Root access removed

Ben Stringer ben at burbong.com
Tue May 11 09:54:36 UTC 2004


On Tue, 2004-05-11 at 18:41, Chadley Wilson wrote:

> Take shares and removable media they all require root access and
> although there are work arounds, I find myself driving out to a client
> only to find that he needs to open a terminal, su to root to mount a
> flash drive, I check the config files and they are right, and I have
> done many. He can use his stick, it works, he saw it work, I saw it
> work, He unplugs it and later plugs it in again now he only has read
> only access and doesn't have permissions. Get in my car drive there, I
> see the flash is already mounted, and without un-mounting it I log into
> a terminl as root and touch a file in the flash dir and guess what
> suddenly the user has RW access again.Without unmounting? mmmm Thats
> without changing anything, it seems the system wants root to first
> access the drive before any other user.
> O.K so now he reboots his PC and can't get it mounted at all at all
> because he needs to be root to mount.
> 
> The point is: it is his memstick, it has his junk on it, he doesn't care
> who root is, its not roots memstick it is his.

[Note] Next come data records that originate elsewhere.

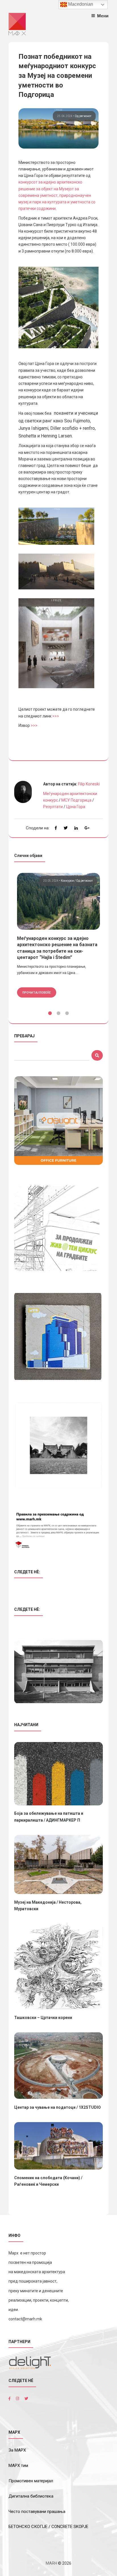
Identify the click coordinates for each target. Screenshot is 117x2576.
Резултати (53, 806)
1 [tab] (50, 1013)
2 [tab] (58, 1013)
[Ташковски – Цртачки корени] (58, 1966)
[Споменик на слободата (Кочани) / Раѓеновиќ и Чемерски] (58, 2145)
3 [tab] (67, 1013)
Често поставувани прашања (37, 2511)
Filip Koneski (89, 784)
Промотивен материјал (31, 2480)
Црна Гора (75, 806)
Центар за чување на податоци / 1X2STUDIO (57, 2107)
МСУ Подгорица (76, 800)
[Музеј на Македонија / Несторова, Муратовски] (58, 1864)
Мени (102, 15)
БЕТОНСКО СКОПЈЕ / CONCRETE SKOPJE (48, 2526)
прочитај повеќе (36, 992)
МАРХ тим (18, 2465)
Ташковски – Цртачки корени (43, 2017)
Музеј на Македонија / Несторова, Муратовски (48, 1905)
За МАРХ (17, 2450)
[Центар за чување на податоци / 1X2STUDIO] (58, 2065)
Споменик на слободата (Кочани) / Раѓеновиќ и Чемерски (48, 2181)
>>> (55, 716)
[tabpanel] (58, 935)
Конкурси (67, 880)
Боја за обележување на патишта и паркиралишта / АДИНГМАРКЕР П (48, 1816)
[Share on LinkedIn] (76, 828)
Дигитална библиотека (31, 2496)
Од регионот (83, 116)
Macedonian (80, 4)
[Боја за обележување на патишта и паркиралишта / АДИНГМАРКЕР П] (58, 1773)
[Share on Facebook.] (55, 828)
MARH (51, 2563)
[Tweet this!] (65, 828)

He plugged it in as a

It may be his memstick, but when it is mounted, it becomes one of the
filesystems available to the operating system. If a user  decided they
wanted their memory stick to mount somewhere under "/etc", they could
simply subvert system security, controls or existing configuration. This
is why a mount should require system authorisation. This is fundamental
security and trading it off for convenience is just that - a trade-off.
It is your decision - just be sure  you are aware of what you sacrifice
for the convenience.

<snip>
>  
> 
> I just think that to many tools and apps require root access where the
> user should have full rights.

So change them - but they are that way for many good reasons.